### Défi 1
Relevez tous les noms de lieux cités dans le texte sur Bargny ci-dessous.
### Défi 2
Extrayez du texte sur Bargny le passage qui commence par « Située dans la » et se poursuit jusqu'à « rencontrer les acheteurs. ».
### Défi 3
Prolongez le texte sur Bargny en reprenant juste après sa dernière phrase.

### Texte fourni
□ □ □ □ □

De transformation et de croissance
Géante, infatigable travailleuse, leader dans la lutte contre une centrale à charbon qui menace l’environnement et leur source de revenus.
Cette femme d’une cinquantaine d’années, mère de six enfants travaille depuis qu’elle a quitté l’école secondaire.
Située dans la région de Dakar, la ville de Bargny abrite une population de pêcheurs agriculteurs. Les habitants se consacrent à l’agriculture lors de la saison humide et à la pêche lors de la saison sèche.
Comme toutes à Bargny, elle commence sa journée de travail très tôt en pleine saison de pêche. Partie la veille, la pirogue familiale est signalée aux environs de Joal à 7 heures. Elle vient l’attendre vers 8 heures. Elle n’a pas pu acheter beaucoup de poissons le jour précédent des autres pirogues, car les pêcheurs vendent en priorité aux membres de leur famille. Ensuite, elle se rend sur le site de transformation pour contrôler le travail de ses aides et rencontrer les acheteurs.
Elle s’est fermement engagée dans le combat contre les problèmes environnementaux de sa région, car il y a beaucoup de projets économiques et industriels qui affectent négativement l’hygiène de vie de la population, surtout la construction d’une centrale à charbon qui suscite une forte opposition locale. Outre son impact sur le réchauffement climatique dont souffre déjà la zone, la centrale menace de pollution l’ensemble de la ville de Bargny. Le secteur de la pêche est particulièrement touché.

□ □ □ □ □

### Données fournies
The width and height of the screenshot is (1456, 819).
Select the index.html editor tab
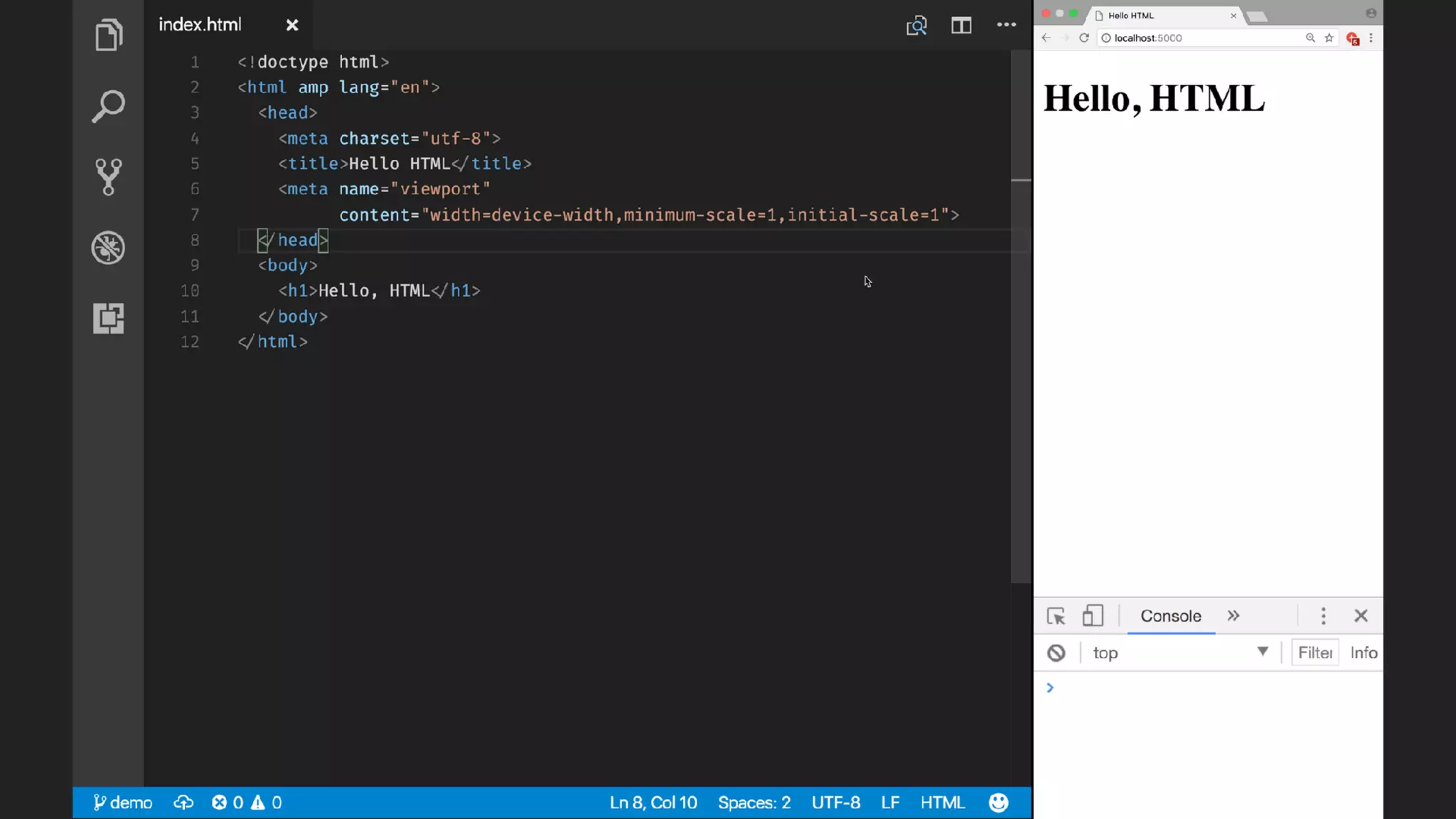tap(200, 25)
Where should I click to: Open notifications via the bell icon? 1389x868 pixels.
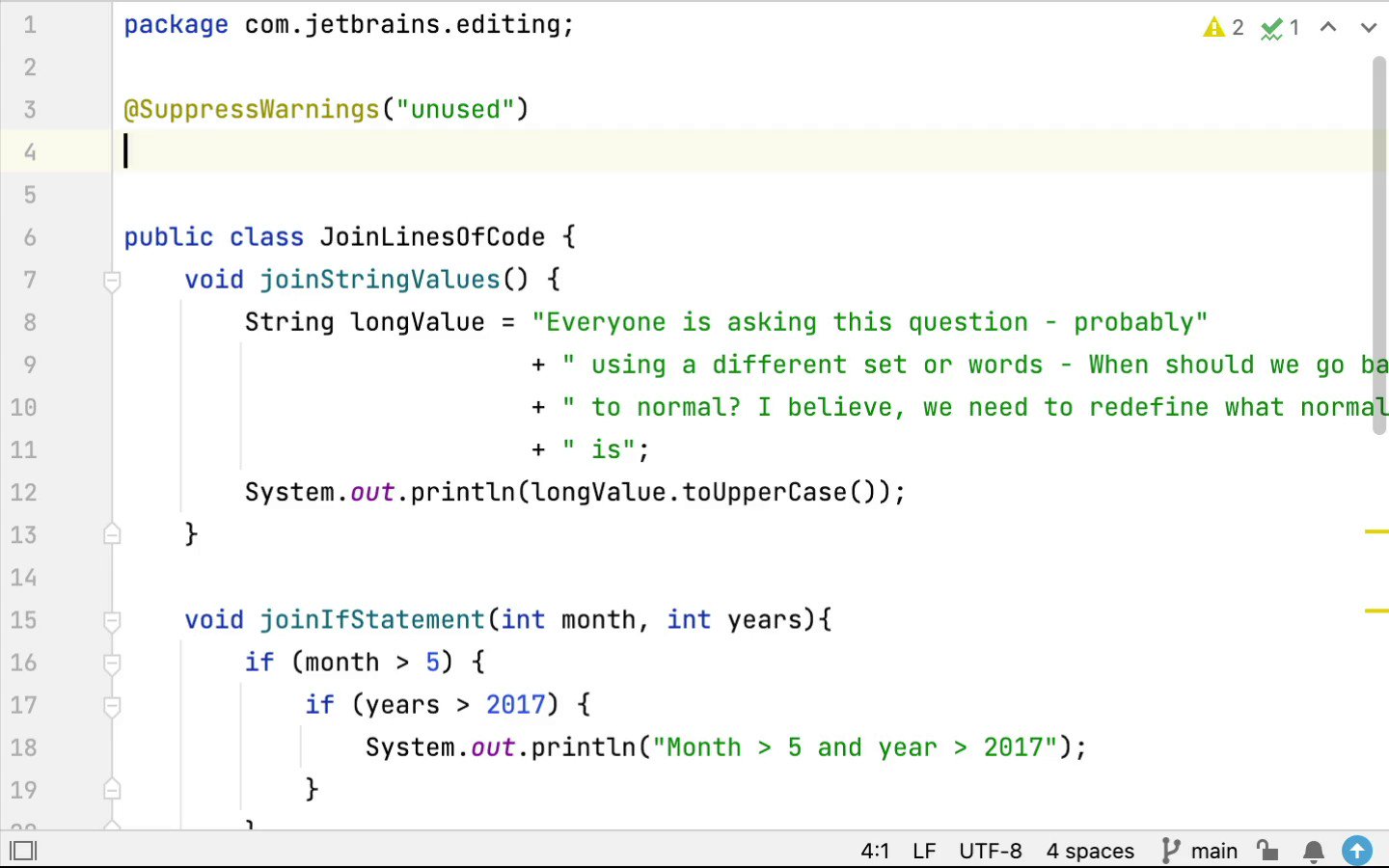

□ □ □ □ □

### Résultat attendu 1
Dakar, Bargny, Joal

### Résultat attendu 2
Située dans la région de Dakar, la ville de Bargny abrite une population de pêcheurs agriculteurs. Les habitants se consacrent à l’agriculture lors de la saison humide et à la pêche lors de la saison sèche.
Comme toutes à Bargny, elle commence sa journée de travail très tôt en pleine saison de pêche. Partie la veille, la pirogue familiale est signalée aux environs de Joal à 7 heures. Elle vient l’attendre vers 8 heures. Elle n’a pas pu acheter beaucoup de poissons le jour précédent des autres pirogues, car les pêcheurs vendent en priorité aux membres de leur famille. Ensuite, elle se rend sur le site de transformation pour contrôler le travail de ses aides et rencontrer les acheteurs.

### Résultat attendu 3
Ce sont les associations de femmes qui luttent le plus contre cette centrale qui empiète sur un terrain jusqu’ici occupé par la communauté de femmes transformatrices de poissons et donc menace directement leur site de transformation.
Fatou est présidente de l’Association des femmes transformatrices de poissons qui regroupe plus de douze présidentes de zone, car leur site de transformation est très étendu et il s’agrandit chaque année. C’est une activité primordiale pour les familles, bien souvent c’est la principale source de revenus quand le mari pêcheur est à la retraite ou qu’il n’y a pas de garçon assurant la relève.
Fatou Samba : « Les Guinéens, les Maliens, les Burkinabés viennent acheter nos produits parce qu’ils n’ont pas d’océan. »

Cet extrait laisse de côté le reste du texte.